St. Vincent is much like a pile of rocks with fertile soil on it, Prime Minister Ralph Gonsalves said on radio as he defended his government’s decision to lease 58.8 acres of land to a St. Lucian firm for 30 years to operate a stone quarry.
“Look, in common language, St. Vincent has so much stone, we’re like a big stone heap with good soil covering it over the years,” Gonsalves said Friday on his party’s radio station.
“And there are places which are very suitable for quarries, economical and you can get the better quality stones for the purposes of the quarrying… I’m not an expert in those areas, clearly, but I’m told that’s a very good site. And you’re going to create a lot of employment and vital for the construction industry…
“So, this is all part of the development of the country.”
The prime minister was speaking one day after residents of North Leeward, including farmers who will be displaced, objected to the quarry and the manner in which the work started without any public information consultation.
He said that the farmers, who were cultivating the lands — which the government owns — under a leasehold agreement will be relocated.
Gonsalves said that when his government was working on the geothermal energy project, there were farmers that had to be relocated.
They were compensated, he said, adding that in the case of North Leeward, the government might have other lands in the area to which the farmers can be relocated.
“I’m sure that that issue would have come up [at Thursday’s meeting]. I raised it with Sabby (Minister of Agriculture, Forestry, Fisheries, Rural Transformation, Industry and Labour, Saboto Caesar) and Carlos [James, MP for North Leeward and Minister of Tourism, Civil Aviation, Sustainable Development and Culture] and I raised it to the Chief Surveyor, too, when I indicated to him when he was going down so I don’t know if that has been accepted or whatever — but you notice the spirit in which I’m talking.”
The prime minister said that he could not promise that farmers would get replacement plots of the same sizes as they currently occupy.
“I can’t say that a man who have five acres may get back five acres. You may get back three, depending on the land which is there available.
“And you may have five acres and you get three, but the three which you have might be more valuable that the five that you had. So all of those things, but those are particular details. But I want to give them the assurance that they’d be properly compensated for their crops,” Gonsalves said.
“I believe that there are some lands which are already in state hands which had been allocated hitherto with leasehold and nobody had paid anything at all and in many cases people abandoned the land.

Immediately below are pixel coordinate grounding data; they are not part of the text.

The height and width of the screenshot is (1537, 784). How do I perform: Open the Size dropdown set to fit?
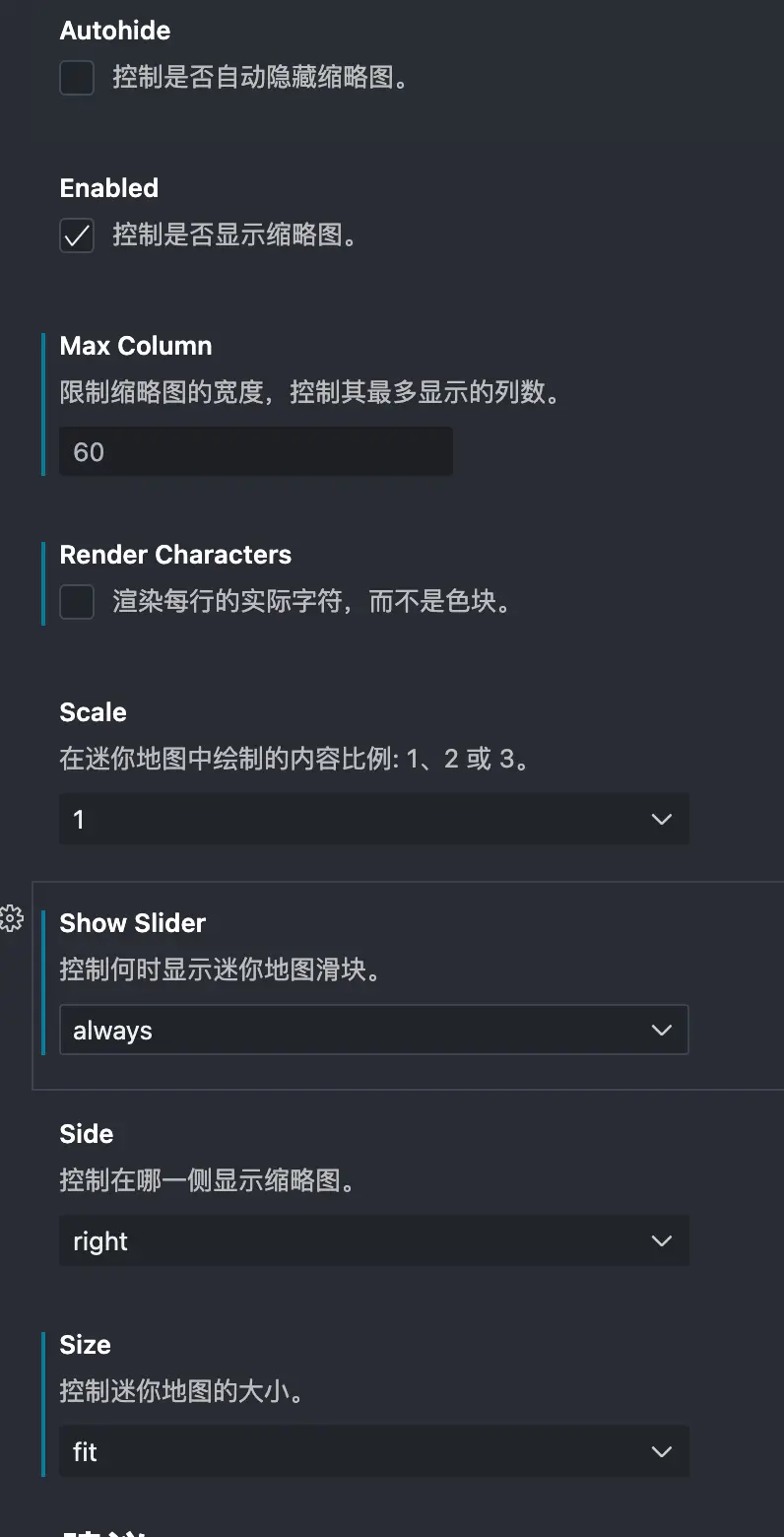[x=374, y=1451]
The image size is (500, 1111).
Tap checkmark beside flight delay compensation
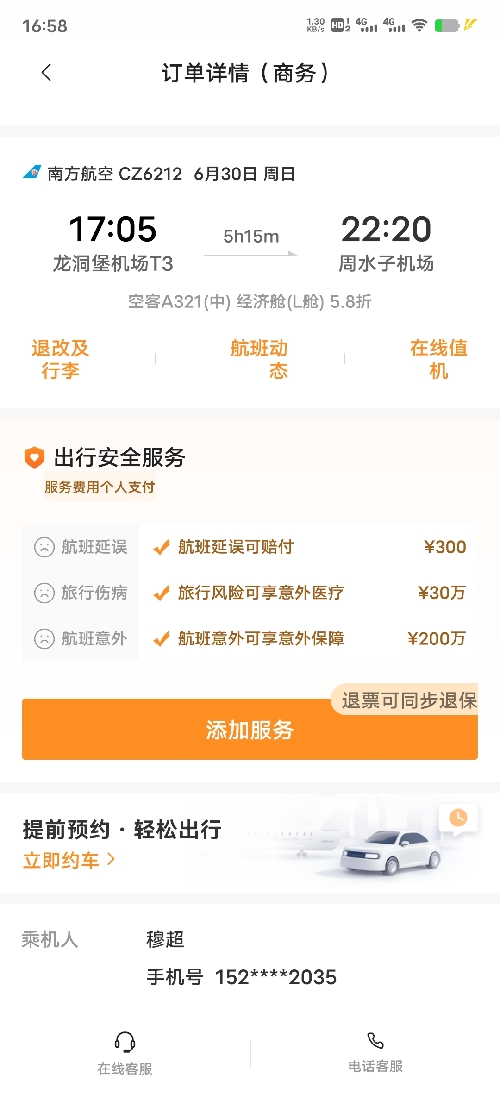click(161, 547)
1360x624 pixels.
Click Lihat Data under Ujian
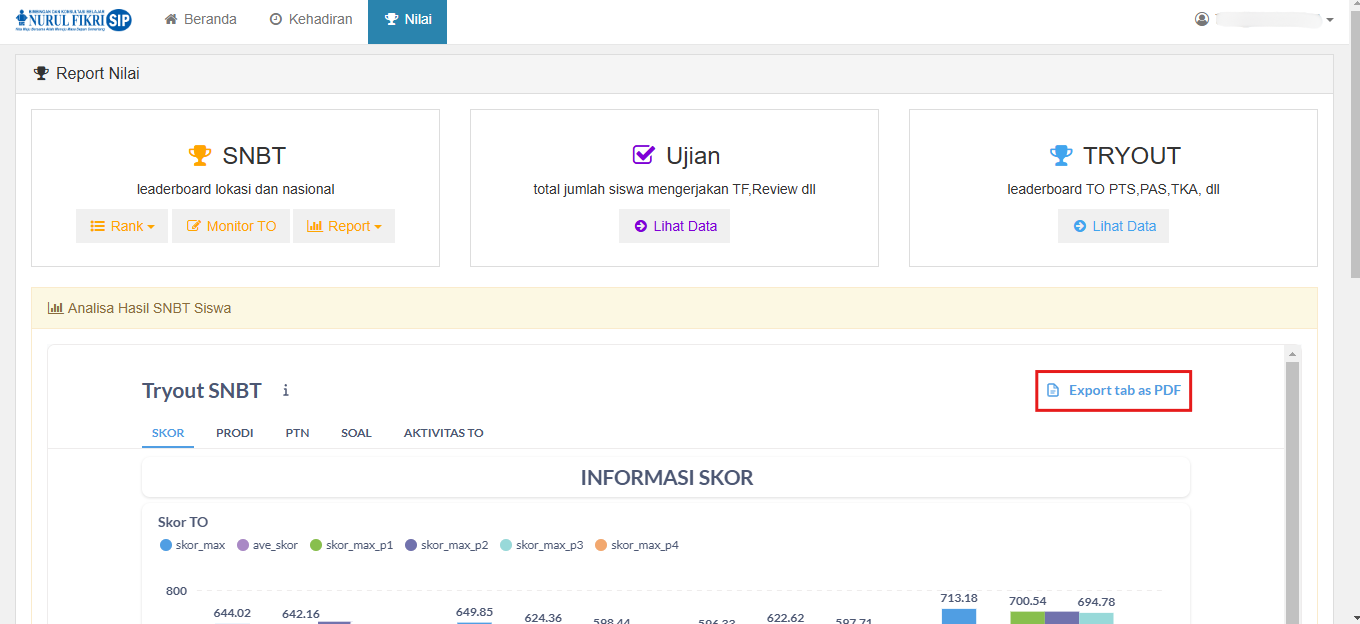pos(674,226)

“So, those are matters which the chief surveyor would have to advise that. But, you see where we are in terms of always dealing with the consultations…
“And I want the persons who are involved, the 12 or so farmers, to take my word on that.”
He said that the quarry is a “large project”.
“One of the advantages of the project in that area is that it wouldn’t affect, as far as I’ve been advised, people with the nuisance with the dust and all the rest of it. And it’s located where they can build a jetty — small jetty — so that they can barge stuff.”
The prime minister reiterated that the country needs the material that the quarry would produce.
“… this is private-sector-driven, which is regulated through the state,” he said, adding that there used to be stone crushers in St. Vincent.
“Of course, it did some bad things too because people took stones from in front of particular areas which they should not take them in relation to the sea being facilitated in eroding the coast. But you’re dealing now with an actual quarry.”
Rayneau Gajadhar, a St. Lucian businessman, whose firm has been awarded the lease, has told iWitness News that 99% of the aggregate produced at the quarry will be exported.